Segundo Carolina Bettencourt, a peça é de "alguém que saiu da ilha fisicamente e que, por isso, transporta-a constantemente", reconhecendo que houve uma "identificação muito forte" com o "habitar da ilha fora dela", tal como com Natália Correia.

A atriz adiantou que quem for assistir à peça vai ser confrontado com textos de Natália Correia, sobretudo, que serão relacionados com outros de Ary dos Santos, Almeida Firmino, Vitorino Nemésio, Antero de Quental, Fernando Pessoa e Alberto Caeiro.

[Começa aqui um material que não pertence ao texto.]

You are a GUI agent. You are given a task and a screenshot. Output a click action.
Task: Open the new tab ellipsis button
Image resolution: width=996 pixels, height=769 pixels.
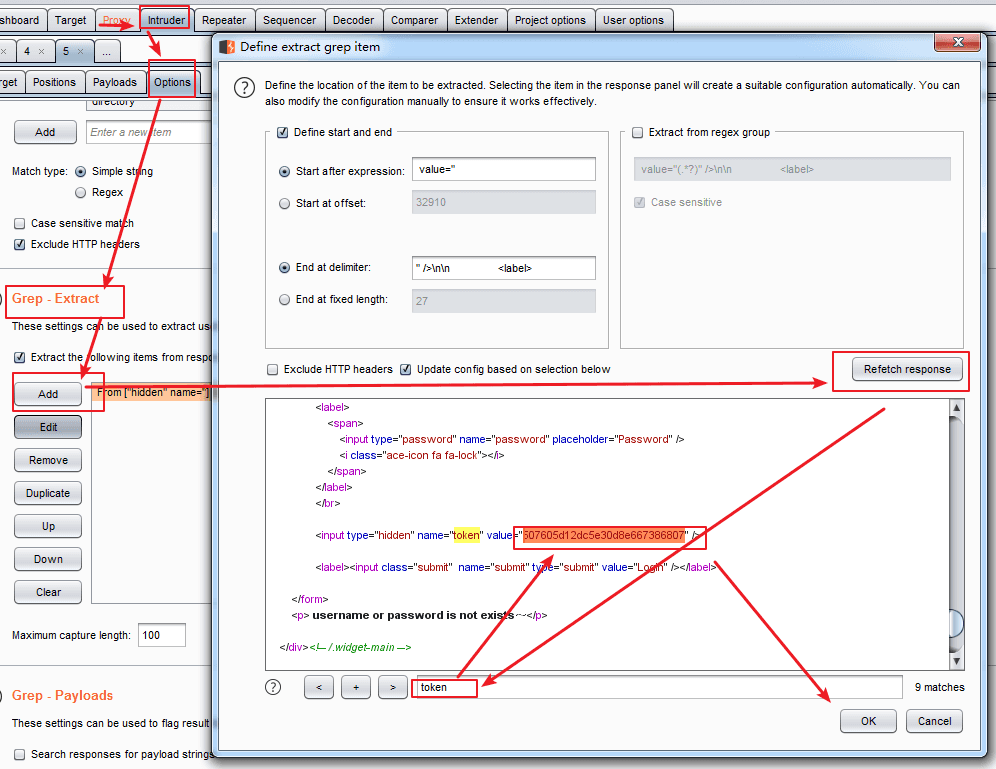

"Além de um número muito rico do ponto de vista literário, há em palco um confronto de dois autores que tentam fazer ver a palavra enquanto produto teatral", declarou Carolina Bettencourt.

O espetáculo, com coprodução do festival Walk & Talk, tem apoio do Governo dos Açores e já foi apresentada em Angra do Heroísmo, na Terceira, e em Ponta Delgada.

A sinopse adianta que a peça parte "do universo de Natália Correia como quem descreve a sua silhueta para a seguir reclamar uma existência tangível".

"(...) São diálogos, são confrontos, são confirmações em torno de temas como a identidade, a relação com a morte, a memória de infância, o espaço geográfico e poético da ilha, o ativismo político, a vivência da religião e do casamento, o sentimento do outro e de si mesmo como outro", acrescenta.

Natália Correia nasceu no concelho de Ponta Delgada e fixou residência em Lisboa, onde morreu. Foi poetisa, dramaturga, romancista, ensaísta, tradutora, jornalista, guionista e editora, e também deputada.